Besides Sweat, the Bears have a few more players who are among the premier players at their positions, such as Jaylon Johnson, Tremaine Edmunds, and T.J. Edwards. Johnson is coming off his best season in which he was named Pro Football Focus’ top graded cover man, and the latter two give the Bears their most talented linebacker duo since Brian Urlacher and Lance Briggs graced the middle of the field for Chicago’s defense over a decade ago. It’s also worth noting that Kyler Gordon has developed into one of the game’s top slot corners, even if he still is flying under the radar in that conversation.

Aside from Johnson and Gordon, the Bears have a few other pieces in the secondary that could make them one of the league’s premier units. Tyrique Stevenson will hope to build off an impressive rookie season in which he led all first-year players with four interceptions. Meanwhile, the addition of Kevin Byard could allow Jaquan Brisker to play a more creative and versatile role on the back end of the defense rather than being forced to play him in the box (since Eddie Jackson struggled against the run).

If there is one glaring issue on the defensive side of the ball, it would be the lack of a proven pass-rushing threat opposite Montez Sweat. Barring a late-offseason acquisition (amongst an underwhelming group of edge rushers), DeMarcus Walker is slated to lock down the second defensive end spot. While he is a dependable and versatile option on the line, he doesn’t offer much value on third down, which could become a huge issue if Gervon Dexter Sr. doesn’t take a step forward as a pass-rusher.

The coaching staff is also hoping that rookie Austin Booker, who was seen as a massive value in the fifth round (many believe he would have been a day two selection next year had he gone back to school), can quickly acclimate his game to the pros and be ready to take on a supporting role right out of the gate. However, history is not on their side in that regard, as very few fifth-round defensive ends contribute right away, especially those as raw as the Kansas State product.

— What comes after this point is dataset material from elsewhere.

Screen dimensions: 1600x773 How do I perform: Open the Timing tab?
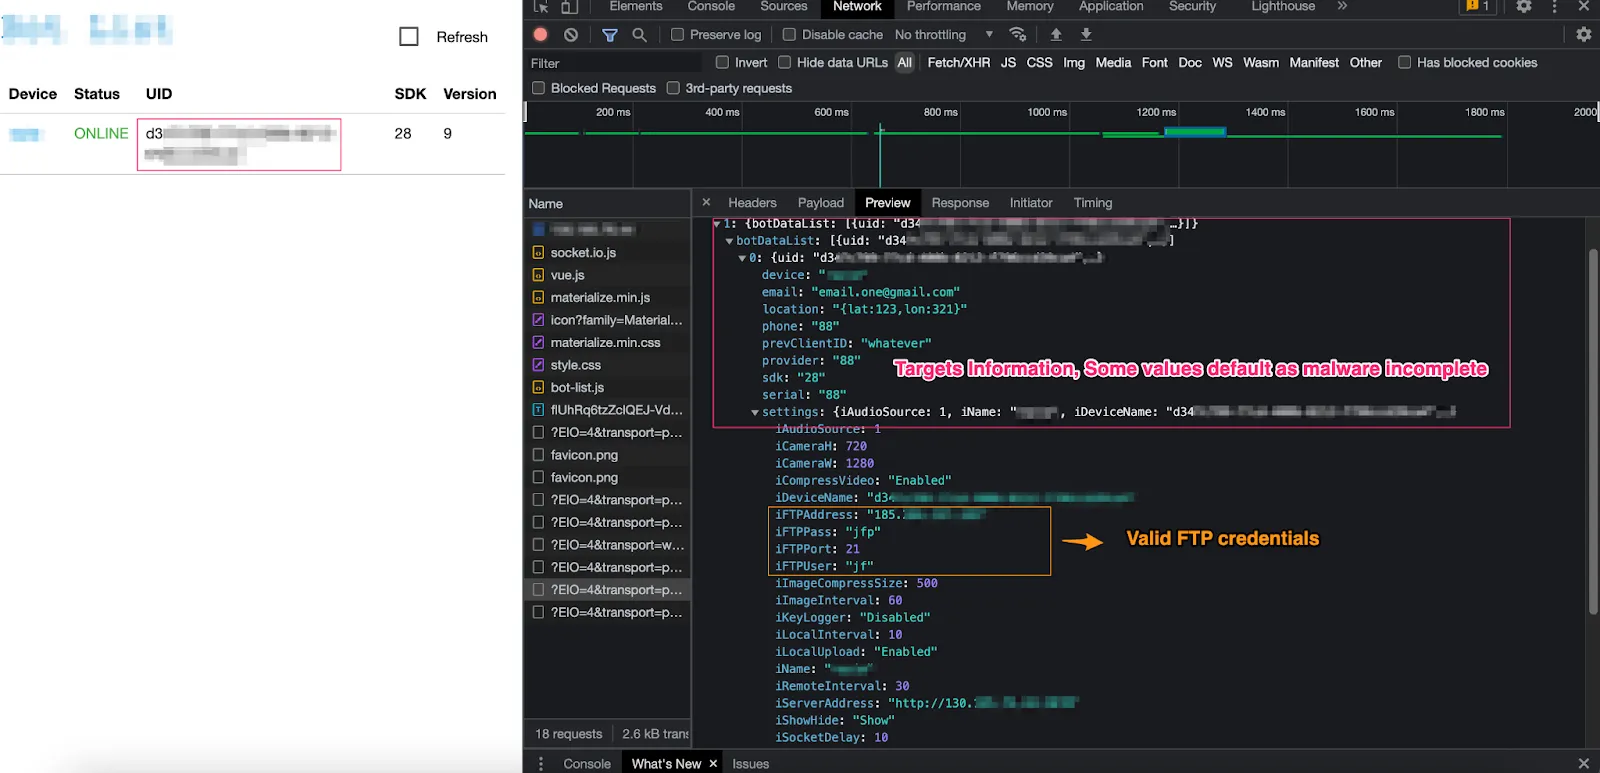point(1092,203)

There are also still a few (as in, very few) veterans on the open market who could step in and patch the Bears’ biggest remaining weakness, including Yannick Ngakoue, whom the team signed to beef up the edge rusher spot last offseason. Many expected the 29-year-old to provide more juice against the pass (he finished with only four sacks, half as many as he had in his second-worst season), but he played better than expected against the run. Justin Houston and Carl Lawson are two other players the team could target to add another veteran to the room. However, either addition would be nothing more than a Band-Aid at this stage of their career.

While the team’s pass rush (or potential lack thereof) will be essential, their development will be the biggest determining factor for the Bears’ defensive success this season.

Chicago has a very young nucleus, relying on the continued progression of a handful of vital second and third-year players. Ryan Poles has done a good job of assembling young talent across the entire roster (especially on the defensive side of the ball before this offseason), and the Bears appear poised to reap the benefits if they receive proper development under the tutelage of Matt Eberflus’ coaching staff.

If the Bears’ defense can repeat the same energy they displayed throughout the second half of last season, it will be difficult to keep them out of the Wild Card hunt, regardless of how well the offense performs.

At the same time, if they improve upon last year’s performance, there is no telling how good this team can be.

A top-five finish among virtually all categories (besides sacks) is well within the range of expectations if all goes as planned, and they have enough talent to challenge any defense in the league.